▸ SET TASKS
1. In the Turbo Levo thread, retype everything from "# Any troubles" down to "are still available?".
2. According to the reply in the Turbo Levo thread, what do 2018 and older motors not put out as much of?

--- Begin READING PASSAGE ---

# Any troubles with 2018 Turbo Levos?



## AgentPhatrick (Oct 7, 2012)

Ive heard,read and experienced the motor troubles with 2019/2020 Levos. I own a 2018 carbon expert and love the bike. I feel terrible for my buddy who went through two 2020's before giving up. Iknow that the 2018 motors are different, so are the 2018 motors more dependable, or do they seem to hold up better?

I really don't want to sell this bike as it rides great in the many conditions I've been out in. Was thinking of buying a second battery and maybe a back up motor if they are still available? 

Any feedback is appreciated. Love the ebike thing like fat kid loves chocolate (no offense meant to fat kids)


----------



## mtbbiker (Apr 8, 2004)

This is my opinion. 2018 motors and older don’t put out as much torque. That’s probably why they are more reliable than the 2019 and newer motors.

--- End READING PASSAGE ---
--- Begin DATA LISTING ---

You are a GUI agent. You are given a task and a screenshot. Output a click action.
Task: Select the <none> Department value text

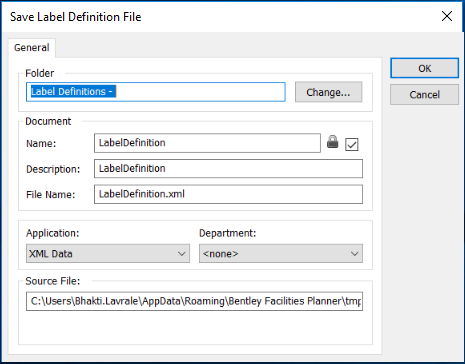point(220,254)
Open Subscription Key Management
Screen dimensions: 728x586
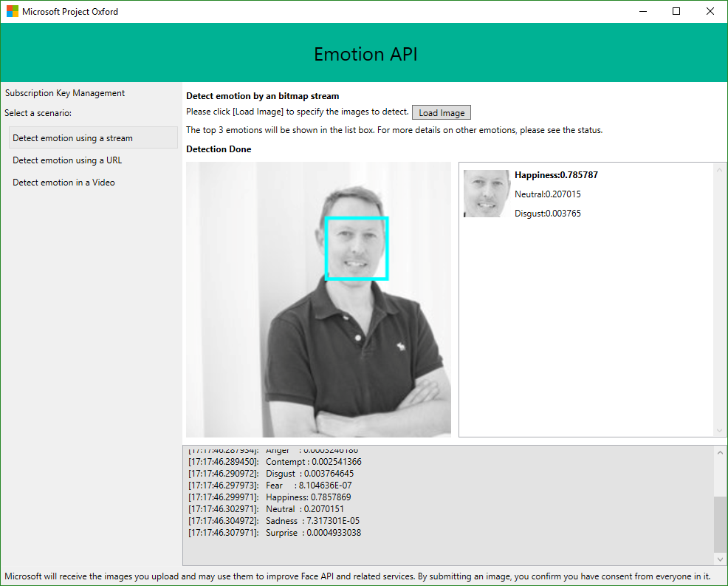65,93
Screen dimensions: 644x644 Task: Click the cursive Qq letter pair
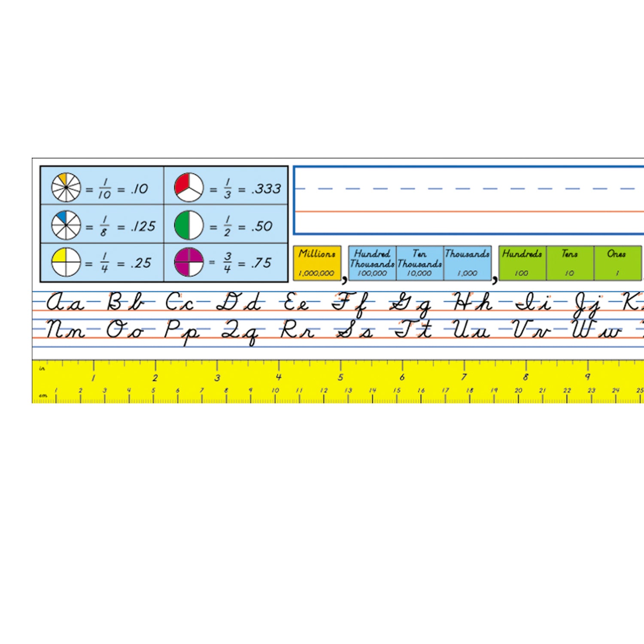point(240,331)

--- End DATA LISTING ---

▸ EXERCISE SOLUTIONS
1.
# Any troubles with 2018 Turbo Levos?



## AgentPhatrick (Oct 7, 2012)

Ive heard,read and experienced the motor troubles with 2019/2020 Levos. I own a 2018 carbon expert and love the bike. I feel terrible for my buddy who went through two 2020's before giving up. Iknow that the 2018 motors are different, so are the 2018 motors more dependable, or do they seem to hold up better?

I really don't want to sell this bike as it rides great in the many conditions I've been out in. Was thinking of buying a second battery and maybe a back up motor if they are still available?

2. Torque.